In 1956, Byrd called for what came to be known as Massive Resistance, a group of laws intended to prevent integration of public schools. A key law in the group allowed Virginia government to cut off funds and close any school that attempted to integrate. Despite opposition from disparate groups including the National Association for the Advancement of Colored People and the Committee to Save Public Schools, the measure passed a statewide referendum by about a 4 - 1 margin.
Stung by the disappointing defeat -- Black voter turnout in Richmond was less than 50% of approximately 8,500 blacks then registered -- three Richmond residents began meeting daily at the old Slaughter’s Hotel, a popular gathering place for Black Richmonders in Jackson Ward. Those strategy sessions with Dr. William Ferguson “Fergie” Reid, John Mitchell Brooks and Dr. William S. Thornton resulted in the birth of the Richmond Crusade for Voters.

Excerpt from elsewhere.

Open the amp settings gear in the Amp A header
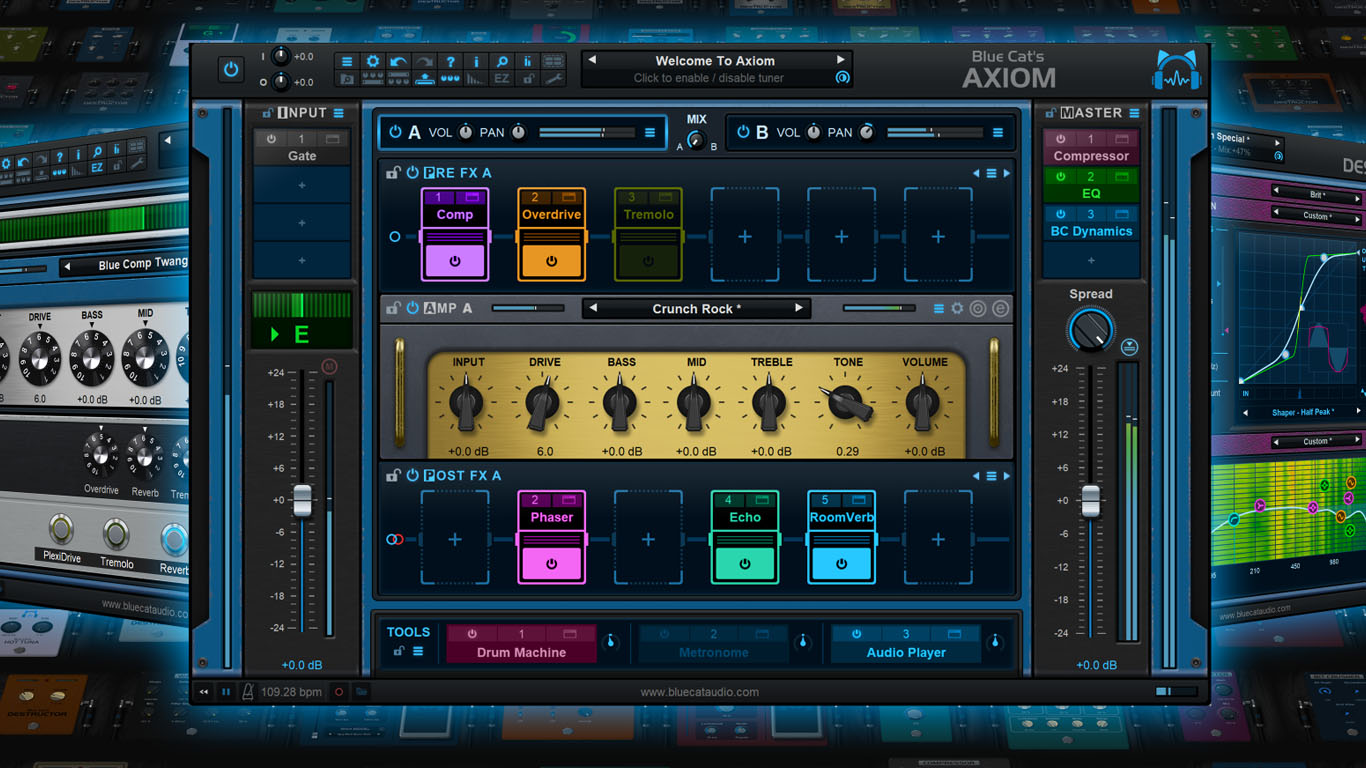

That organization turned out to be resilient in standing up for the voters by empowering them — by educating them on the power of their vote, encouraging and practically supporting people to vote while subverting and defying the poll tax, the literacy tests, empowering the Black community by educating them to defy the Byrd machine, as it pushed for Massive Resistance.
Dr. Reid lived through a time in the history of this country that was fulcrum from which huge changes emerged. And he was one of the leaders on the ground and an activist, fomenting change locally.

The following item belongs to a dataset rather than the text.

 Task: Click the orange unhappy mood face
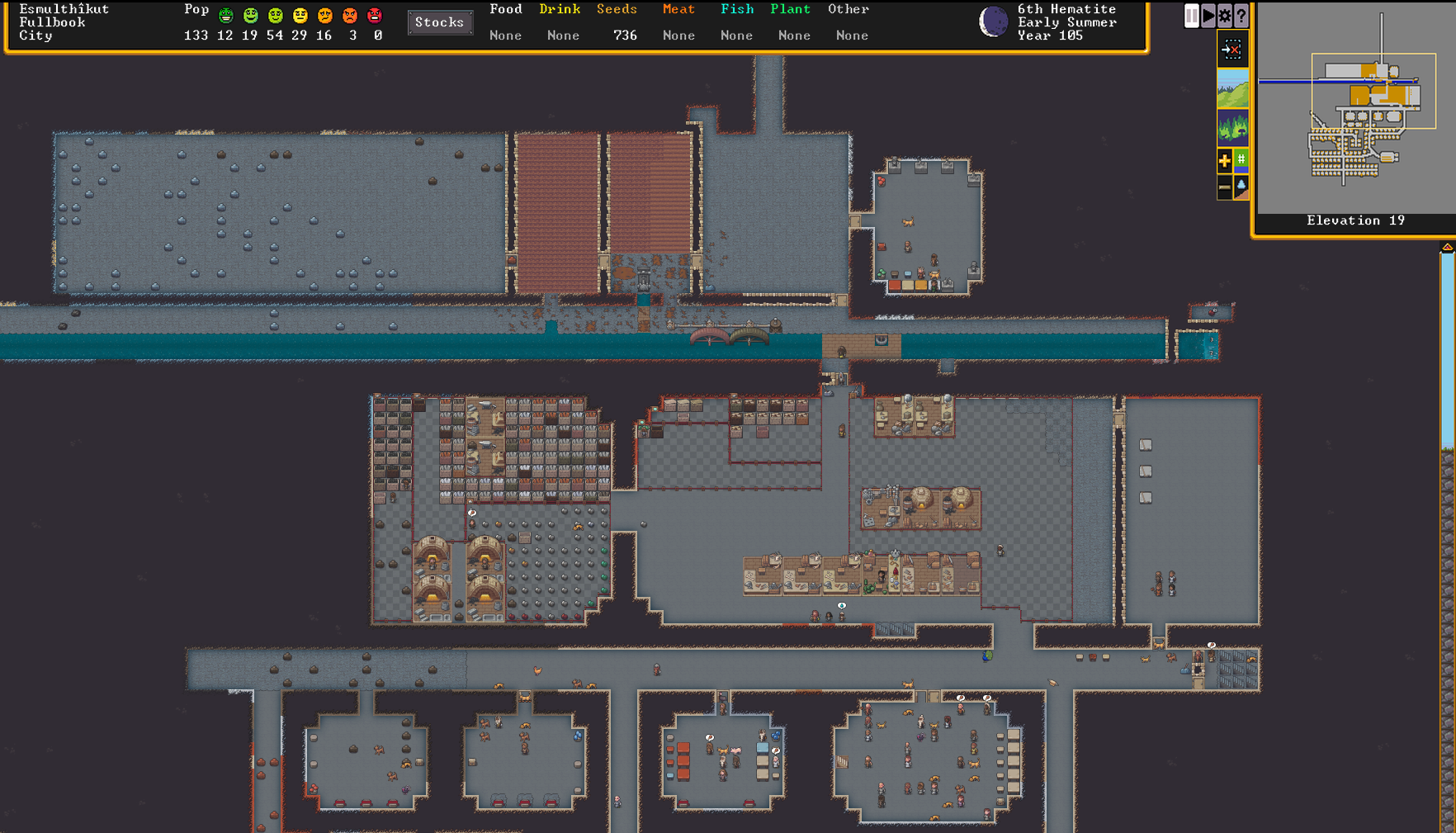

One could say, with all honesty, Dr. Reid Sr. was an amplifier of change locally, which then helped bring further change downstream.
And when he was 90, his friends gathered and established 90for90, an organization that registers voters and helps candidates organize. When someone joins a campaign, they are asked to register 90 voters. It’s entirely a people to people contact and registration of voters. It helps a candidate build a database from within the community they are going to represent.
Dr. Reid Sr. was honored by the Virginia Legislature in 2020 with HOUSE JOINT RESOLUTION NO. 334, recognizing his contributions to Virginia — as a compassionate physician, and as an advocate for civil rights, and as a much loved mentor.
Happy Birthday, Dr. Reid Sr.
I hope you are having a great day!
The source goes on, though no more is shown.